The R Conference has been able to thrive with the changes that have occurred due to COVID. They also are planning for life post-COVID, with the lessons that they have learned from a digital world working their way into how they organize conferences going forward. R Consortium talked to Jared Lander about the issues with online conferences, how they have seen increased attendance, and how they will incorporate them into a new hybrid system.
RC: What is the R community like at the R conferences in New York and DC?
Each conference is a microcosm of the area that they are located in. We see all fields at the conference since all groups come together.
For the New York conference, it’s mostly people from the metro area, but since New York City is a hub people will stop by and attend. People are always visiting beyond the geographic area. People from Europe come and talk. We get a lot of people we wouldn’t otherwise because it’s a hub.
The DC conference is a government conference. It’s a way to focus on the DC community and their interests. It focuses on government and public life. Military talking about military matters. Intelligence offers to talk about working behind a secure network. Economists doing economic data. And teachers talking about how to analyze student data.
RC: How has COVID affected your ability to connect with members?
We used Hopin for the conference. This was a real resource drain for a lot of the attendees. I needed to run two computers to keep it going. We had to instruct people to turn off all other programs and run Zoom from the browser. It worked decently, had a good stage area, a good chat room. However, our conference has always been very lively. We normally had walk-on music for the conference. We had a visiting professor tell students at the conference to not expect this at any other conference and that this one is not normal.
To try to replicate that at the virtual conference I played walk-on music through my speakers. It was okay. We were able to get a mathematical comedian at the conference to attend, we were able to get a whiskey and rum producer to give a lesson on it and give them a discount on the products.
Usually, the speakers are local people or companies that let people travel to give talks. When we went virtual we could get a lot more people. We got Rob Hyman to give a talk because he could. Going forward, we plan on doing a hybrid approach so that people can attend anywhere.
RC: Can you tell us about one recent presentation or speaker that was especially interesting and what was the topic and why was it so interesting?
Andrew Gelman was great. He went up there with no slides and talked for 40 minutes. He is the only person I know of who could do that. This talk was on open science and how to make it work. You need to publish your data, methods, and code to make this work.
For the government conference, there was Graciela Chichilnisky, who gave a talk about carbon offsets and went over how they helped at the time and how they would work going forward. She went over how carbon offsets can save you money and help the climate at the same time.

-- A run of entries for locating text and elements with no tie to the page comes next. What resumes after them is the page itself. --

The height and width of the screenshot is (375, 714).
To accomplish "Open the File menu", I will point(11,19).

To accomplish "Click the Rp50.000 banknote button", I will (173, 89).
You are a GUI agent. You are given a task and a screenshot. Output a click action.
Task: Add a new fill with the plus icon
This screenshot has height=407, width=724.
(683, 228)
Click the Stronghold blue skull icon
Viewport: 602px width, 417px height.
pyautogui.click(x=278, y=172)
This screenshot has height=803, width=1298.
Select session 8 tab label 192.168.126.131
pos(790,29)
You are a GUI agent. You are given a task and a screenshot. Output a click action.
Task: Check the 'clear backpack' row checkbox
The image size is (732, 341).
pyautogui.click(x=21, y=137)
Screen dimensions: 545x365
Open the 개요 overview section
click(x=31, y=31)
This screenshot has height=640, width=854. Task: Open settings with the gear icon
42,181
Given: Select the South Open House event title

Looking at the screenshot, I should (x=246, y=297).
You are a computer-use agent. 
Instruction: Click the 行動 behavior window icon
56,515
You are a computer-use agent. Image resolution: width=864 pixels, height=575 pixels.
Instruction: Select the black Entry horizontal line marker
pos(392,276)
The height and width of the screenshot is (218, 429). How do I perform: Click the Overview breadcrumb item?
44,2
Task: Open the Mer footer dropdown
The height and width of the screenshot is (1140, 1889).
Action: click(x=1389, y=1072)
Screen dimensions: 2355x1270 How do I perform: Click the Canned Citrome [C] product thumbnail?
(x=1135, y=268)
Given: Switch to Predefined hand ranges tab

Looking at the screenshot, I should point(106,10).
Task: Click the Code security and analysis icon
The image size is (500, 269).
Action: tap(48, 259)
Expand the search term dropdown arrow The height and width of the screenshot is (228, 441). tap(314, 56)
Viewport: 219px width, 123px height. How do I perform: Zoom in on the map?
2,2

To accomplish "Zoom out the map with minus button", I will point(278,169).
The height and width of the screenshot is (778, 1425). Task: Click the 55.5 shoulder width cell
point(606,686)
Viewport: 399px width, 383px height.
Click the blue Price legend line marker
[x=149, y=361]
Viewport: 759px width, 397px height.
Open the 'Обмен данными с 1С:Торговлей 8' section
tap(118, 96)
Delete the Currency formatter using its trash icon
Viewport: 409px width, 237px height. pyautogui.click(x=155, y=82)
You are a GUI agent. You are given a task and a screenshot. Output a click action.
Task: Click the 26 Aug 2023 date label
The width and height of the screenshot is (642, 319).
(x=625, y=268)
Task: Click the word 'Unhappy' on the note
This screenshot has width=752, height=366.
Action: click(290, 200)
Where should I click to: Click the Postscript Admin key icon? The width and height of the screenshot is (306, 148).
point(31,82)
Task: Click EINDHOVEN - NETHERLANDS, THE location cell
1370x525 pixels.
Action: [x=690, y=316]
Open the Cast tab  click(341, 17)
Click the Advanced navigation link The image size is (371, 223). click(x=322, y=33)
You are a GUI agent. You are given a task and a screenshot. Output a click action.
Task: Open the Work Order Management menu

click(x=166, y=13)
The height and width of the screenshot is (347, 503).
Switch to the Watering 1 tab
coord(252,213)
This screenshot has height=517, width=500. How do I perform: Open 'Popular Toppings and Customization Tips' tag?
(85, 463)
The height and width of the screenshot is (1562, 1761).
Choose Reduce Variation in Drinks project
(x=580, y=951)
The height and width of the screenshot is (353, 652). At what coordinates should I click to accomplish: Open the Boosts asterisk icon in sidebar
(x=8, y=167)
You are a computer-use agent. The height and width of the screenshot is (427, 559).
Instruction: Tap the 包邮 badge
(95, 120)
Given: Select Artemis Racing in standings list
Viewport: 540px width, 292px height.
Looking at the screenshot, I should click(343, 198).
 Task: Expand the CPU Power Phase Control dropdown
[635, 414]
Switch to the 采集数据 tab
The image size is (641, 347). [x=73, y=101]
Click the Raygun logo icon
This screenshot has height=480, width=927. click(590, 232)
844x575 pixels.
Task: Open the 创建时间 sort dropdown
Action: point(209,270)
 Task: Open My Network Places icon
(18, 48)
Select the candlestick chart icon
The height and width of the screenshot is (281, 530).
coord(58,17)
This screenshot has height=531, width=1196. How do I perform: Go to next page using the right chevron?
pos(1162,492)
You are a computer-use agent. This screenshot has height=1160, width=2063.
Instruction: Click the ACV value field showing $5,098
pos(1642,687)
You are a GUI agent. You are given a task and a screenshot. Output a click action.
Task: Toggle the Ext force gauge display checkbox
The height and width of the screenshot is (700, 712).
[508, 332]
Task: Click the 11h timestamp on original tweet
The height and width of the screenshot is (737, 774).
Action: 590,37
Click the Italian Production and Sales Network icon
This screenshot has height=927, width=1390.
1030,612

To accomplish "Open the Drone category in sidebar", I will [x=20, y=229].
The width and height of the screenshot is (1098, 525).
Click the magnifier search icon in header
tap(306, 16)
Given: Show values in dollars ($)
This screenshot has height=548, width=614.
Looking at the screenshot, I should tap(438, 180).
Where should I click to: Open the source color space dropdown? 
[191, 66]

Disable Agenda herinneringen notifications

RC: When is your next event? Please give details!
The New York Conference is going to be September 8-10 and will be HYBRID! We will have speakers announced soon. We have 8 to 10 planned right now. We are very excited. It’s going to be in Midtown East, and it will be online as well. Our R in government will be in-person and virtual also and will be held in early December but no dates yet.
CVXR is such a nice way to do optimization methods, and it’s so explainable, and it can do quasi complex programming and not just linear programming.
RC: There are four projects that are R Consortium Top Level Projects. If you could add another project to this list for guaranteed funding for 3 years and a voting seat on the ISC, which project would you add?
I would like to add something that would allow vendors to support R better. We have people like database companies and people like Nvidia who have APIs for every platform but R. They say there will be community support because there is no market for it. Even companies that have an R API do not update it as much as their other APIs. They tend to only update the tools that are for their target area, not realizing that there is a market for people who work in R. It wouldn’t even be that hard since R was written in C, so all you would have to do is modify an existing C API.
How do I Join?
R Consortium’s R User Group and Small Conference Support Program (RUGS) provides grants to help R groups around the world organize, share information and support each other. We have given grants over the past 4 years, encompassing over 65,000 members in 35 countries. We would like to include you! Cash grants and meetup.com accounts are awarded based on the intended use of the funds and the amount of money available to distribute. We are now accepting applications!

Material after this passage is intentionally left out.